Americans, it seems, haven’t forgotten about the Dreamers.
According to the latest Economist/YouGov Poll, Americans express concern about the group of immigrants that was brought to the United States illegally as children who were protected from deportation by the Obama administration, but whose status is now unclear.
The concern is partisan: most Democrats care at least somewhat about the Dreamers (88%) and believe their Congressional party does, too (84%). Republicans express less concern (60%), and more Republicans believe President Donald Trump cares about dreamers (72%) than say the same about themselves.
Republicans in this week’s poll cite immigration as their most important issue, a change from their focus on the economy at the start of the Trump Presidency. Nearly one in five (19%) chose it this week, almost twice as many as the 11 percent of the total population that name immigration, and four times as many as the 5 percent of Democrats who chose it. The economy is in second place for Republicans.
As a group, Republicans who are focused on immigration take a harsher line than Republicans in general: nearly all favor the border wall and would deport those who are in the United States illegally. While 60 percent of Republicans say they care at least somewhat about the Dreamers, nearly two-thirds of those who care the most about immigration say they care little or not at all about them.
The Dreamer program is supported by more than twice the number that oppose it, but Republicans divide almost evenly in support and opposition. But Republicans today are more supportive of the DACA (“Deferred Action for Childhood Arrivals”) program than they were a year and a half ago. In January 2018, 33 percent of Republicans supported DACA. Now 43 percent do, a rise of 10 points.
Republicans are also more likely now than they were then to say they care about Dreamers. Even though only 18 percent of Republicans today say they care “a lot,” that’s double the percentage in January 2018. But those Republicans who care most about immigration overwhelmingly oppose DACA.

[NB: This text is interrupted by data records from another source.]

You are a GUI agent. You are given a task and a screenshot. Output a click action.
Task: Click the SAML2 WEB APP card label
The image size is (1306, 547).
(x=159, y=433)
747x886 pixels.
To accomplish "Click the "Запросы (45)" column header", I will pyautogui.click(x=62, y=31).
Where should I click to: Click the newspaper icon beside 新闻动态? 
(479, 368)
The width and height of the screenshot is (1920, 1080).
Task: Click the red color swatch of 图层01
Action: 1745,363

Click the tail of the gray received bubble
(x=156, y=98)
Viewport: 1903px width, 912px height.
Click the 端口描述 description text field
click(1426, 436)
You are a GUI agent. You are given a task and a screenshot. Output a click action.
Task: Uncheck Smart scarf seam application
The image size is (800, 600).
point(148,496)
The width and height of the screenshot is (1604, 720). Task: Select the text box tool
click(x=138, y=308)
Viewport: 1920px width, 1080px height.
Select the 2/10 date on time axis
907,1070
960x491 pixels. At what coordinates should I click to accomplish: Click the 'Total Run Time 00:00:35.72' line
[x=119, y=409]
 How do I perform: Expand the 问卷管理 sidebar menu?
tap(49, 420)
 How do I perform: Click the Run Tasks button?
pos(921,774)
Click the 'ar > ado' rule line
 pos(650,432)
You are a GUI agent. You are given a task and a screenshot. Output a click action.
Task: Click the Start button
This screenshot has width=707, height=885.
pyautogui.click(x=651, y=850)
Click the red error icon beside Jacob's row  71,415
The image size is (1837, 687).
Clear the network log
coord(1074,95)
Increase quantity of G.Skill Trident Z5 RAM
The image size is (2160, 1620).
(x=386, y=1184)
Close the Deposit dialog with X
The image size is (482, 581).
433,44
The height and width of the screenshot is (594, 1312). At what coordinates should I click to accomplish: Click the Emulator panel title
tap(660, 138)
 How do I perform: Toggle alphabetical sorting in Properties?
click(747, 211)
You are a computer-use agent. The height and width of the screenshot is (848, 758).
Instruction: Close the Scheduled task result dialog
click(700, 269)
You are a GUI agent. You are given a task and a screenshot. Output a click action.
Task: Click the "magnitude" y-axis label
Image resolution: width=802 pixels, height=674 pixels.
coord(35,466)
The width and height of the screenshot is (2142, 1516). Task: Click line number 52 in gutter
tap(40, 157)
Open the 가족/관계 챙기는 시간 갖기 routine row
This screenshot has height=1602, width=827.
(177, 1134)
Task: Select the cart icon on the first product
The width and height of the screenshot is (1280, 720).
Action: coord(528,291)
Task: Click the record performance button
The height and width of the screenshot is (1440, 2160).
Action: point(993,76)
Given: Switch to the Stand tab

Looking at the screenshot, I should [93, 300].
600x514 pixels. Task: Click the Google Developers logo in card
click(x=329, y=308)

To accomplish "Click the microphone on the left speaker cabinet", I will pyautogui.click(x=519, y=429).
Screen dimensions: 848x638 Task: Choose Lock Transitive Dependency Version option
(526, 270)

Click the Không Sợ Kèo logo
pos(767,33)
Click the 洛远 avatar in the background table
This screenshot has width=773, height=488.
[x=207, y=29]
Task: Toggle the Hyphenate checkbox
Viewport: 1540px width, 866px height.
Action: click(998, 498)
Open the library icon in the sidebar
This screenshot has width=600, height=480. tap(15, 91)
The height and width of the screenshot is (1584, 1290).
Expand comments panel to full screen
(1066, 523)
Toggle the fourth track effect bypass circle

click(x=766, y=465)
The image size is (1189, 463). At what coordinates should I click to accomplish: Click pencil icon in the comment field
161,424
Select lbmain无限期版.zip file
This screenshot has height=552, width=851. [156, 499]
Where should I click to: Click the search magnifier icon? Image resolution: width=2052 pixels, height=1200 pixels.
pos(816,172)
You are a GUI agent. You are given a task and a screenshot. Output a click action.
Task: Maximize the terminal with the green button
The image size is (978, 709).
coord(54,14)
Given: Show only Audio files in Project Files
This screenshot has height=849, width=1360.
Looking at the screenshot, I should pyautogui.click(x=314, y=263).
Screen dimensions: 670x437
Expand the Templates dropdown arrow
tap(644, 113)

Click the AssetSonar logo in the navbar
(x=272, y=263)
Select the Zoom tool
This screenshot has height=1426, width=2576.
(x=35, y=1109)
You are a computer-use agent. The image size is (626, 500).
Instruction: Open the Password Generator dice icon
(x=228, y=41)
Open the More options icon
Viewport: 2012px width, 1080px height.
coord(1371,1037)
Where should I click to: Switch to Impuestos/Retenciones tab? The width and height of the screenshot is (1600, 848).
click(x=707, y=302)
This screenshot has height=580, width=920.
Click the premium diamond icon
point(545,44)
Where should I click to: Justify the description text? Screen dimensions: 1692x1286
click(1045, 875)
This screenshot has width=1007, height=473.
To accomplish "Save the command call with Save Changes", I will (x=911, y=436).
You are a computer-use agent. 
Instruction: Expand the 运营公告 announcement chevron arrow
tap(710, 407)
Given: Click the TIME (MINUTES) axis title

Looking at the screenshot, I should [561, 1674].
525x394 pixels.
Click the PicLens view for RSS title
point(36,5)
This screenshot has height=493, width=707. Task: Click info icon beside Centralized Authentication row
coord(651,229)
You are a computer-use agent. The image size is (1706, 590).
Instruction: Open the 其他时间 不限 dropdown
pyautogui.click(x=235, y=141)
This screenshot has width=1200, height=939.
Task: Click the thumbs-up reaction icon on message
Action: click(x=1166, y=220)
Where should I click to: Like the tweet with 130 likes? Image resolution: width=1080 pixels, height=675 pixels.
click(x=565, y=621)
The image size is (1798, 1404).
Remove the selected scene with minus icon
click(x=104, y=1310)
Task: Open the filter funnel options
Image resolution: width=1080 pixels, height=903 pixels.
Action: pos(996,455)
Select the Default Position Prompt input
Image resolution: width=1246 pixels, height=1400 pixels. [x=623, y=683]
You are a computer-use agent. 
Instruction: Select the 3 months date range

More than a third of US adults are connected to an immigrant: they have a grandparent or parent who was an immigrant (or are immigrants themselves); but an immigration experience doesn’t always make people more positive about immigrants. One in four Republicans, Democrats and independents say they know someone who is an illegal immigrant. That doesn’t seem to affect attitudes either. Party identification is much more important.
Some people make no distinction between legal and illegal immigrants. 27 percent of Republicans favor decreasing legal immigration. Just 21 percent would increase it. But opinion on illegal immigration among Republicans is fundamentally the same no matter the respondent’s attitude about legal immigration.
While six in 10 adults believe immigration is a serious problem for the nation, just a third call it a serious problem in their own community.
Most Americans, whatever their political party, recognize that the country is a nation of immigrants, and most believe that the inscription on the Statue of Liberty (“Give me your tired, your poor, your huddled masses yearning to breathe free”) applied in the past, but is less likely to apply today. Should it apply in the future? A majority would like to see that happen, but that majority is mostly because of Democrats. Republicans are no more likely to want the poem to apply in the future than believe it applies today.